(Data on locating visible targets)
= = =
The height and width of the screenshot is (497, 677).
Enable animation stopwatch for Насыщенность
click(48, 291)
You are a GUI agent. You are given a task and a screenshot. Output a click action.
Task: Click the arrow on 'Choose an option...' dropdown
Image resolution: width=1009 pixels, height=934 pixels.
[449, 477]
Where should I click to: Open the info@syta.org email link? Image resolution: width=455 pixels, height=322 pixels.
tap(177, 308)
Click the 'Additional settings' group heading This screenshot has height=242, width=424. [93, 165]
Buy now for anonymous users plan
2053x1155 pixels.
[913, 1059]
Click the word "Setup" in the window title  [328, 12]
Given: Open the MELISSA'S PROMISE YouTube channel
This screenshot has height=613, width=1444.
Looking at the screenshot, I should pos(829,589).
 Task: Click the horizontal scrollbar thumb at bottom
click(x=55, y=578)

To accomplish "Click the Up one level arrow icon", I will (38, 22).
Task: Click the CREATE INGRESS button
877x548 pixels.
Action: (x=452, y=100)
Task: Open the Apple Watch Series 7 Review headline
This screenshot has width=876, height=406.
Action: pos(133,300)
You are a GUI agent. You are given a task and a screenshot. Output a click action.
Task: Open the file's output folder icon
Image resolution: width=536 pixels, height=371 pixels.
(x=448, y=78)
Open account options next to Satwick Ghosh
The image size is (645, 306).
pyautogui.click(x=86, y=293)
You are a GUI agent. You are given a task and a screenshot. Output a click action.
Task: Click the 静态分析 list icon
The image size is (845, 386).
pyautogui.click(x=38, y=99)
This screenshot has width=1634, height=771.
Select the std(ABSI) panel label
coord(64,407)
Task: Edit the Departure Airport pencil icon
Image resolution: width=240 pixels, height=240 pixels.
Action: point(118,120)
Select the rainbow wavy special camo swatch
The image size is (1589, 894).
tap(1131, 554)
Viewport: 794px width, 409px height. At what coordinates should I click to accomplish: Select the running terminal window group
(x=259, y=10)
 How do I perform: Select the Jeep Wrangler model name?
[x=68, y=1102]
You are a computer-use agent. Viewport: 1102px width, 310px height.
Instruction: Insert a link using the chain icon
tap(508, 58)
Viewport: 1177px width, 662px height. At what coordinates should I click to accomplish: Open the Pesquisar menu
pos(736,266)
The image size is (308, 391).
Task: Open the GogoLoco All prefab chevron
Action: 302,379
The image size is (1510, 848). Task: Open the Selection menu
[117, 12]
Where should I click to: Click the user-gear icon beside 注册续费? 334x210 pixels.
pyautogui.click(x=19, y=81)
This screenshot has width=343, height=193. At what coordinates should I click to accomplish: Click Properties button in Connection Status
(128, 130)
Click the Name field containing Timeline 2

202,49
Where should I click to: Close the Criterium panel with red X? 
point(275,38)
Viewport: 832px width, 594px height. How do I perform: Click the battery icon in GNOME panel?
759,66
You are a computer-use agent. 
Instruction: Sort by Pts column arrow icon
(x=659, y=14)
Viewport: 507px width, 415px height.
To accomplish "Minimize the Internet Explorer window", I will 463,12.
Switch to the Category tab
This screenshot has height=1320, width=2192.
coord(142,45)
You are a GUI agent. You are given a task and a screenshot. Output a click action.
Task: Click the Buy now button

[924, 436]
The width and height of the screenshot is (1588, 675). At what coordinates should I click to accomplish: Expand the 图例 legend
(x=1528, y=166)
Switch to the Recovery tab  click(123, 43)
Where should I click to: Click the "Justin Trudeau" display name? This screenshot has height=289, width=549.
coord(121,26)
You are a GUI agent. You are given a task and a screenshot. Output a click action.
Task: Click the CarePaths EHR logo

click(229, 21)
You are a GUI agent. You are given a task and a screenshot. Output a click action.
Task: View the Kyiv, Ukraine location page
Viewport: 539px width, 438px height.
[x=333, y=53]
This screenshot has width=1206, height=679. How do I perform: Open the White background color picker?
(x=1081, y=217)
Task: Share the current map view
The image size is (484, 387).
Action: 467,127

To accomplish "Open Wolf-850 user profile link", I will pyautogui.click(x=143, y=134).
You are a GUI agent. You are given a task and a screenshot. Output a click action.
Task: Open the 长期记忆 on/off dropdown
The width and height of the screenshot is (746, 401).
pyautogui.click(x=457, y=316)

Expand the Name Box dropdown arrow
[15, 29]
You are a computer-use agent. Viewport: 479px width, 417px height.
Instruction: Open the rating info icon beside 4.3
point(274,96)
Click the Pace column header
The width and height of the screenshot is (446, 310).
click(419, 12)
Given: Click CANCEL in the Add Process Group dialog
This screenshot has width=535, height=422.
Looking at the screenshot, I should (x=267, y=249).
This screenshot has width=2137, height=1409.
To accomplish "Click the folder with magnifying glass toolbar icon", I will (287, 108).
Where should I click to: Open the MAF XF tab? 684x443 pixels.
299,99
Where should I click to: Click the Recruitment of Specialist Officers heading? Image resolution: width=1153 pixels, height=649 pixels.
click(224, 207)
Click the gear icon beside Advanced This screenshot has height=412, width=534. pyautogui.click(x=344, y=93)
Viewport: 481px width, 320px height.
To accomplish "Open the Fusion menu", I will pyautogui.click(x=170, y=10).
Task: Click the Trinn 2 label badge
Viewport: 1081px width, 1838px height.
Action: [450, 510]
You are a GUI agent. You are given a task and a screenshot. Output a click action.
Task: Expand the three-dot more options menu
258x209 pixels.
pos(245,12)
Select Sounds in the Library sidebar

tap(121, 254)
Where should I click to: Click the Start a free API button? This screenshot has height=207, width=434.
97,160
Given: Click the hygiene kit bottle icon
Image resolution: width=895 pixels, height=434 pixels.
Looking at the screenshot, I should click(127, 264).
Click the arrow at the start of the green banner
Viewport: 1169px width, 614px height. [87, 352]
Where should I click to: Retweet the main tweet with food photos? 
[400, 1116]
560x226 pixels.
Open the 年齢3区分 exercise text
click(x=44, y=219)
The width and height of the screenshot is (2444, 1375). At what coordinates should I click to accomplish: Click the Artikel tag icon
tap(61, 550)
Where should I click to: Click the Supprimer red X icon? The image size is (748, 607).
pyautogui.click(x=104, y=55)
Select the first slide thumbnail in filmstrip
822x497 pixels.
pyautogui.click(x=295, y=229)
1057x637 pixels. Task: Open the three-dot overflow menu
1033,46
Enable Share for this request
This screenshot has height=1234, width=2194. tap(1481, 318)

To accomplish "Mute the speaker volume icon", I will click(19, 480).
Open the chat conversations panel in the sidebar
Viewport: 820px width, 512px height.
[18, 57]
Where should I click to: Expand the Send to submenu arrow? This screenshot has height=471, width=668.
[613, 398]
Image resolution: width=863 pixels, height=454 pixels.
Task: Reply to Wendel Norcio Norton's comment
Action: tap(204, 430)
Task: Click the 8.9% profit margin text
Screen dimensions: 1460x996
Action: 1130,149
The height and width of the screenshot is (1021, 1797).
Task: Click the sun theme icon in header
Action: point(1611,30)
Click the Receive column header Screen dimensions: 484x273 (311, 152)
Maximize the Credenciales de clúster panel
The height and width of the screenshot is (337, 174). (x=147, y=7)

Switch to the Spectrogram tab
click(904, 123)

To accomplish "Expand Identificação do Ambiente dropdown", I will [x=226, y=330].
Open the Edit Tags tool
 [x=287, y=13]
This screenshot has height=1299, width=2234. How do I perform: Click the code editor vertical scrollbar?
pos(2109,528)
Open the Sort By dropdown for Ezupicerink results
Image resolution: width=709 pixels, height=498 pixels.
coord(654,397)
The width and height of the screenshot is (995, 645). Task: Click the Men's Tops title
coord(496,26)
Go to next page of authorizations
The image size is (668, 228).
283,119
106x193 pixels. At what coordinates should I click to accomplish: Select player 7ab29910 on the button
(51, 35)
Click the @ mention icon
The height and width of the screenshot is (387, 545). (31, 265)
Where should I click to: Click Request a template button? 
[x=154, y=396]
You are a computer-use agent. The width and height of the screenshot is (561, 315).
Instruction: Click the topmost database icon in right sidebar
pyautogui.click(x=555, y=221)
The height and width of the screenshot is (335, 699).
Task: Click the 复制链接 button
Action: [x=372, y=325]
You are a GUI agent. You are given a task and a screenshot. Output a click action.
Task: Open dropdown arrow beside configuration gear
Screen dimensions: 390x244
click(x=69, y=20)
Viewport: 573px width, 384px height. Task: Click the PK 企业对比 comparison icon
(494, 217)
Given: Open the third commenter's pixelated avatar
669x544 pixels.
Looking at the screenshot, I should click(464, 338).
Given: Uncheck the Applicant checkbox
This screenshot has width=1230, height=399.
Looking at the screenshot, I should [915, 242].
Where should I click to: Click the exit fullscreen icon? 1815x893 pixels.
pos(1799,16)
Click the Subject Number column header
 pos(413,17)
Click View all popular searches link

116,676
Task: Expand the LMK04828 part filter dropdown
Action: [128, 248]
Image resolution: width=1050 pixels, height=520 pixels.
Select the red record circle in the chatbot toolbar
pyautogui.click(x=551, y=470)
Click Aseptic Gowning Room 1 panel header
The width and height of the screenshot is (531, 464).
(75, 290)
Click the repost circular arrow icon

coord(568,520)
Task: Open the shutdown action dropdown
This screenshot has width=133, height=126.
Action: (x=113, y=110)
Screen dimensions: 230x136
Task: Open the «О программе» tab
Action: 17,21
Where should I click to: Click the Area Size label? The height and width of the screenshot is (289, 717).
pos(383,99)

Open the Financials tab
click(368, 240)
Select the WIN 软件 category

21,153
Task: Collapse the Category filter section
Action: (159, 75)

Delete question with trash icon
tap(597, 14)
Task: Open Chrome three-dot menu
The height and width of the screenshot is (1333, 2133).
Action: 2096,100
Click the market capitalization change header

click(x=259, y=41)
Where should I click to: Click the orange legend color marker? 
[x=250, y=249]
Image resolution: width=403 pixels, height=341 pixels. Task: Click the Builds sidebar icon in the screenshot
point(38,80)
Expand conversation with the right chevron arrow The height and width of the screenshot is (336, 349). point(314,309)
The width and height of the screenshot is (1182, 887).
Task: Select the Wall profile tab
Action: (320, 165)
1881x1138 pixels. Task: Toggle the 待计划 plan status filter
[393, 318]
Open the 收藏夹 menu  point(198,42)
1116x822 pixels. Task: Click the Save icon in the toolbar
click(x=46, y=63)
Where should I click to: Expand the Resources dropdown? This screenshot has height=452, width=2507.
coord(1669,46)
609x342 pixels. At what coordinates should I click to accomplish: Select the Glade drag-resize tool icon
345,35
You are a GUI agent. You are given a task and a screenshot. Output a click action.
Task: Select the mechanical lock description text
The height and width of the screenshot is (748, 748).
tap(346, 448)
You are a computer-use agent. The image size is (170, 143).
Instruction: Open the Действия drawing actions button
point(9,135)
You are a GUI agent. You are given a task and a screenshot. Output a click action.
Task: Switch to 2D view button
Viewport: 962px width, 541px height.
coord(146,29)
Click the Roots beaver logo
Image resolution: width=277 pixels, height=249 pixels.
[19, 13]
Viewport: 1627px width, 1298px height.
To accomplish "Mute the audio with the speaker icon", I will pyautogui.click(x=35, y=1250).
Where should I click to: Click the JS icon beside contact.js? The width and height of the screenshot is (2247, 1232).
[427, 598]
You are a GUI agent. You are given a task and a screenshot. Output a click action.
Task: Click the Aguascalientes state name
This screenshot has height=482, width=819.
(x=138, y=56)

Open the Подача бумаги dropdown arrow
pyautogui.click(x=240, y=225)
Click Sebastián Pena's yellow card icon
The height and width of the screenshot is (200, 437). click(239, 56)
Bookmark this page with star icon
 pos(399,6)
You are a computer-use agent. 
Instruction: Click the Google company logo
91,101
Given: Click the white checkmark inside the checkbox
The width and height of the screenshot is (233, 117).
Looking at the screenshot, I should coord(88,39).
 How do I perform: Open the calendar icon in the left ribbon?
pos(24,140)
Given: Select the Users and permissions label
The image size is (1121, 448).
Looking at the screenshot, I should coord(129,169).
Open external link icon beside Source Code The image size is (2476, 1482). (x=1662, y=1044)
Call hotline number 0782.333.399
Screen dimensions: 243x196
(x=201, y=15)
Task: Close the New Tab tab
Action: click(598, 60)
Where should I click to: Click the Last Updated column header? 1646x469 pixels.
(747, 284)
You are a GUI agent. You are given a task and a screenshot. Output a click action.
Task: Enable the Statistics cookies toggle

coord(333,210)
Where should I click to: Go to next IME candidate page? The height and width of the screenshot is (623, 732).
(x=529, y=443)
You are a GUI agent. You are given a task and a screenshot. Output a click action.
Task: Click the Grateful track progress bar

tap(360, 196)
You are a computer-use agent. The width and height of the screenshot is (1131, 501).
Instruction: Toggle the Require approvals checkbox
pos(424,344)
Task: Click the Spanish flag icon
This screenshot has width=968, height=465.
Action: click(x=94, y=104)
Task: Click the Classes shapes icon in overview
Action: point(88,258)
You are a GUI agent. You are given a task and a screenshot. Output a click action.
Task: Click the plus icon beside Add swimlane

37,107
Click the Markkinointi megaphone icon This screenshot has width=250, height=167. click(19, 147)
= = =
GIVEN EXERCISE>
Format the section of the entries above, from the line containing "106x193 pixels. At" through the line containing "pyautogui.click(x=551, y=470)", as a Markdown table. Use the columns Row and Line, number each line in sequence, and omit blank lines.

EXERCISE SOLUTION>
| Row | Line |
|---|---|
| 1 | 106x193 pixels. At what coordinates should I click to accomplish: Select player 7ab29910 on the button |
| 2 | (51, 35) |
| 3 | Click the @ mention icon |
| 4 | The height and width of the screenshot is (387, 545). (31, 265) |
| 5 | Where should I click to: Click Request a template button?  |
| 6 | [x=154, y=396] |
| 7 | You are a computer-use agent. The width and height of the screenshot is (561, 315). |
| 8 | Instruction: Click the topmost database icon in right sidebar |
| 9 | pyautogui.click(x=555, y=221) |
| 10 | The height and width of the screenshot is (335, 699). |
| 11 | Task: Click the 复制链接 button |
| 12 | Action: [x=372, y=325] |
| 13 | You are a GUI agent. You are given a task and a screenshot. Output a click action. |
| 14 | Task: Open dropdown arrow beside configuration gear |
| 15 | Screen dimensions: 390x244 |
| 16 | click(x=69, y=20) |
| 17 | Viewport: 573px width, 384px height. Task: Click the PK 企业对比 comparison icon |
| 18 | (494, 217) |
| 19 | Given: Open the third commenter's pixelated avatar |
| 20 | 669x544 pixels. |
| 21 | Looking at the screenshot, I should click(464, 338). |
| 22 | Given: Uncheck the Applicant checkbox |
| 23 | This screenshot has width=1230, height=399. |
| 24 | Looking at the screenshot, I should [915, 242]. |
| 25 | Where should I click to: Click the exit fullscreen icon? 1815x893 pixels. |
| 26 | pos(1799,16) |
| 27 | Click the Subject Number column header |
| 28 |  pos(413,17) |
| 29 | Click View all popular searches link |
| 30 | 116,676 |
| 31 | Task: Expand the LMK04828 part filter dropdown |
| 32 | Action: [128, 248] |
| 33 | Image resolution: width=1050 pixels, height=520 pixels. |
| 34 | Select the red record circle in the chatbot toolbar |
| 35 | pyautogui.click(x=551, y=470) |